# Work instructions
1) In the passage on T. Boone Pickens's op-ed about oil imports, restate the paragraph beginning "We have a domestic fuel" as a short bulleted list that keeps its main facts.
2) Answer these questions from the passage on T. Boone Pickens's op-ed about oil imports:
(a) In which newspaper did the op-ed essay appear?
(b) What percentage of imported oil is used as transportation fuel?
(c) How much would the United States export if oil stays at the OPEC target of $75 a barrel?
3) Extend the passage on T. Boone Pickens's op-ed about oil imports and natural gas, beginning after its final sentence.

T. Boone Pickens had an op-ed essay in the Indianapolis Star which reminded Hoosiers that, although high oil prices have dropped off their radar screen “the total amount of U.S. dollars we ship overseas to fund our oil imports is still staggering.”

Boone wrote:

If oil stays at the OPEC target of $75 a barrel, we will export nearly $300 billion — a third of $1 trillion that could, and should, be cycling through the American economy instead of the economies of the Middle East, North Africa and South America.

Seventy percent of the oil we import is used as a transportation fuel as gasoline or diesel. Batteries and fuel cells are not ready for widespread use, Boone said, but he wrote:

We have a domestic fuel that can replace imported oil. It is natural gas, and we have a lot of it. According to a recent study we have 2,000 trillion cubic feet of natural gas, enough to last for 118 years.

# Dataset extract

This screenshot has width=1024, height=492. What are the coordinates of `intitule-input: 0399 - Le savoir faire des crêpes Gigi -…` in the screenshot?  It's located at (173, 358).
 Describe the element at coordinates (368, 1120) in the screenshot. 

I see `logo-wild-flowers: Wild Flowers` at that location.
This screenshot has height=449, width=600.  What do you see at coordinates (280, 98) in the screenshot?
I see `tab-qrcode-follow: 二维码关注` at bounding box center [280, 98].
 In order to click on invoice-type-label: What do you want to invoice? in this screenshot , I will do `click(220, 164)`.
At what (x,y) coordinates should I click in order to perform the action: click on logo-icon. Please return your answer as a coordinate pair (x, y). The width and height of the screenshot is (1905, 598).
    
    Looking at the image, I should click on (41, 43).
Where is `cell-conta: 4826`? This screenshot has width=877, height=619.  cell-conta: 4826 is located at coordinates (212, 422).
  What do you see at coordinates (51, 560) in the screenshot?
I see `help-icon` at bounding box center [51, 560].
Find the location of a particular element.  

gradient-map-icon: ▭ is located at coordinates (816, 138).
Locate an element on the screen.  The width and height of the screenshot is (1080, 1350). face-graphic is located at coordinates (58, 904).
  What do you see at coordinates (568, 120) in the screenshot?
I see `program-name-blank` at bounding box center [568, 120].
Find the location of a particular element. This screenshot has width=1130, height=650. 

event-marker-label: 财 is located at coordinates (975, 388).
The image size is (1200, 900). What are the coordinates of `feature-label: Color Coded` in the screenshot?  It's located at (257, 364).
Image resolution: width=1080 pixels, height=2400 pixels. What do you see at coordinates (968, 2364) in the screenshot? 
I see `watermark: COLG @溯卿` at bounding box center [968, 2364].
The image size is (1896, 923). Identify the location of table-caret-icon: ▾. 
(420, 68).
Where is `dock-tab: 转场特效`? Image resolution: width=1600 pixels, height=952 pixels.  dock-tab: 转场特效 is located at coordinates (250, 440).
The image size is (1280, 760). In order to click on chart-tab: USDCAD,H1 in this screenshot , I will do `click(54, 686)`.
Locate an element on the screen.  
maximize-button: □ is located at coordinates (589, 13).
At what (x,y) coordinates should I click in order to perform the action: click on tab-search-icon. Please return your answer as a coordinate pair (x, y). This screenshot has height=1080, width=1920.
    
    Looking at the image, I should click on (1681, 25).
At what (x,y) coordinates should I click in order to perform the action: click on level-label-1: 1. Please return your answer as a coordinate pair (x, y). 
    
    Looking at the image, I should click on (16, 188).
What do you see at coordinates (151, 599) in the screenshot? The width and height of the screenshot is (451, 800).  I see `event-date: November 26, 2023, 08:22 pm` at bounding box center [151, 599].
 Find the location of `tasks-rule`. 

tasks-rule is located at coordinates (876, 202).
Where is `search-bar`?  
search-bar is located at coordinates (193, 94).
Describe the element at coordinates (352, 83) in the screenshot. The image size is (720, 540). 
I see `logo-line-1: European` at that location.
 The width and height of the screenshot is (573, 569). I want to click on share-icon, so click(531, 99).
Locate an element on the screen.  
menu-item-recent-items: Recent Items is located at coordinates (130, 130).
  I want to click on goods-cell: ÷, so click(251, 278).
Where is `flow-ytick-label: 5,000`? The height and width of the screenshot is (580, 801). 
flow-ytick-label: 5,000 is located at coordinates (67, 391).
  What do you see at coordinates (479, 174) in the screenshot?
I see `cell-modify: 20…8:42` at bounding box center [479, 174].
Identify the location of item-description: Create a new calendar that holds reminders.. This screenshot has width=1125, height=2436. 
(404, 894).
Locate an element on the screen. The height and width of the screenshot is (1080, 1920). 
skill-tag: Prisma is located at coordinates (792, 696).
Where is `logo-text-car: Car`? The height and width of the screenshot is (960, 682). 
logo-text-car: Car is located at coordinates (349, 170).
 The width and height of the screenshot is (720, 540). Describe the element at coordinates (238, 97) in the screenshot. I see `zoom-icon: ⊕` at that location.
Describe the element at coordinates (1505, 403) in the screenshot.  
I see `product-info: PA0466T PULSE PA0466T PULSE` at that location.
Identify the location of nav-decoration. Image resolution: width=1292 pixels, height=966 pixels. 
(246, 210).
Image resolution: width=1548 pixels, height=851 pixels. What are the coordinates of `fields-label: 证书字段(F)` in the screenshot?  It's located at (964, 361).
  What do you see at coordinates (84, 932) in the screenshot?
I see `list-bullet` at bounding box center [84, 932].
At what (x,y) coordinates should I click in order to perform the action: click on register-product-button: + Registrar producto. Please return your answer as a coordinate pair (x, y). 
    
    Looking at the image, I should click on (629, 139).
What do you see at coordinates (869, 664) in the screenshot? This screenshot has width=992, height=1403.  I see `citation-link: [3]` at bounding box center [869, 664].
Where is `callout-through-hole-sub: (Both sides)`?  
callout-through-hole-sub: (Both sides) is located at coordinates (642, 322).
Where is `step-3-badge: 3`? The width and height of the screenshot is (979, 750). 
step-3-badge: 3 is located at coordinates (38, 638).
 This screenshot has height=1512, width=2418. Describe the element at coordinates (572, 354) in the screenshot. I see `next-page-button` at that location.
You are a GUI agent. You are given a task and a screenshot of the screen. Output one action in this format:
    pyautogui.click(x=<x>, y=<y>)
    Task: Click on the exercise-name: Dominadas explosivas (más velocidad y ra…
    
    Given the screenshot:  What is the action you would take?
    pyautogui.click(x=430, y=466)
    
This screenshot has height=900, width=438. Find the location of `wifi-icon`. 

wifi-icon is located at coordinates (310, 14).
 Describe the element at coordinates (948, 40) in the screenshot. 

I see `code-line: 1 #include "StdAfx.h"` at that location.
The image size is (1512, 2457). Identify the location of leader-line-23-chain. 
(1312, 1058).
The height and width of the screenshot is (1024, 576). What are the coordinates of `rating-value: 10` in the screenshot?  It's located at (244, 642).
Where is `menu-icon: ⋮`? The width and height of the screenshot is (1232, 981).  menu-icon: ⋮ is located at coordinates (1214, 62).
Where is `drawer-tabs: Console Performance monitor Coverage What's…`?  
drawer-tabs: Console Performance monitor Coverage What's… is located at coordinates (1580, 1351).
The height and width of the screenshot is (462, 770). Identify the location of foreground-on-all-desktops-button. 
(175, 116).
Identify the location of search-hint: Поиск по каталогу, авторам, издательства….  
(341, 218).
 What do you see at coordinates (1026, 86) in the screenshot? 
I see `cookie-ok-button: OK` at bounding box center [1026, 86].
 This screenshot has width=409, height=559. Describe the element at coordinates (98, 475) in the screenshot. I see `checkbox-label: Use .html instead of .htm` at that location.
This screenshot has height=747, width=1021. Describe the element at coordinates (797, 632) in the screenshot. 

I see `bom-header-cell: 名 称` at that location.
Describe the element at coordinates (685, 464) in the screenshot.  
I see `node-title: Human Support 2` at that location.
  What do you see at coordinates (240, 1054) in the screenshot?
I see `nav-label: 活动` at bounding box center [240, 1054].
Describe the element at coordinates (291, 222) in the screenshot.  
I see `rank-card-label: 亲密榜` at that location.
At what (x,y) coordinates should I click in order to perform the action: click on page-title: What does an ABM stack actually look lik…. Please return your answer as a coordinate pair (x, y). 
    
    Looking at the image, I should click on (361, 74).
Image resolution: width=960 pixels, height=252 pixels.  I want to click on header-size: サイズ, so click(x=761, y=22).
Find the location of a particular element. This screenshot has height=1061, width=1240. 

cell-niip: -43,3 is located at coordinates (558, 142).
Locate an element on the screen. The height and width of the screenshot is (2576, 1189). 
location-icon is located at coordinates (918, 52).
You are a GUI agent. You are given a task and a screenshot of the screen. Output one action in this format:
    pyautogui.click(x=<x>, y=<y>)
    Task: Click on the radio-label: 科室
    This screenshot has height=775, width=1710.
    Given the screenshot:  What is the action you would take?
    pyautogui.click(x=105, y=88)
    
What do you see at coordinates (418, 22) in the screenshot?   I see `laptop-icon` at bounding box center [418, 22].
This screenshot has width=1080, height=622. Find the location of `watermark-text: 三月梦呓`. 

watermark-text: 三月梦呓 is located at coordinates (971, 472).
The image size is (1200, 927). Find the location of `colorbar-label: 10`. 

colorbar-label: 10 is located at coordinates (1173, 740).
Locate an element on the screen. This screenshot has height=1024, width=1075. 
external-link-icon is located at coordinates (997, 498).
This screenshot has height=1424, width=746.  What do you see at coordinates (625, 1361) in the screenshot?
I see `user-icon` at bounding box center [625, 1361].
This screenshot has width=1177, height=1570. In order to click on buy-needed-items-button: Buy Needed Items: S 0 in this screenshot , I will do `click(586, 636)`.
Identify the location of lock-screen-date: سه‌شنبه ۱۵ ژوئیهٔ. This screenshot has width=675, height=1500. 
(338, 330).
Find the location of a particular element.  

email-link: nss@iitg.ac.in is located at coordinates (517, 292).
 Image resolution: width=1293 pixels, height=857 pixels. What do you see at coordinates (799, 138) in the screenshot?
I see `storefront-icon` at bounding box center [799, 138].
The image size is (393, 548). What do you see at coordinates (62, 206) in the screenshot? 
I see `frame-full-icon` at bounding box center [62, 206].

# Written responses
1)
- A domestic fuel, natural gas, can replace imported oil.
- The United States has a large supply of it.
- A recent study puts the supply at 2,000 trillion cubic feet, enough to last 118 years.

2)
(a) The Indianapolis Star.
(b) Seventy percent.
(c) Nearly $300 billion.

3)
It’s not all about the money. Jobs are a big part of the need to stop depending on imported oil.

The United States should look for every possible way to create more domestic jobs. Jump-starting a natural gas vehicle sector would help do that. From manufacturing, to refitting, to maintaining vehicles, to increased drilling (and providing the tools to do that) and upgrading the nation’s distribution system would produce tens of thousands of jobs starting within weeks, not years.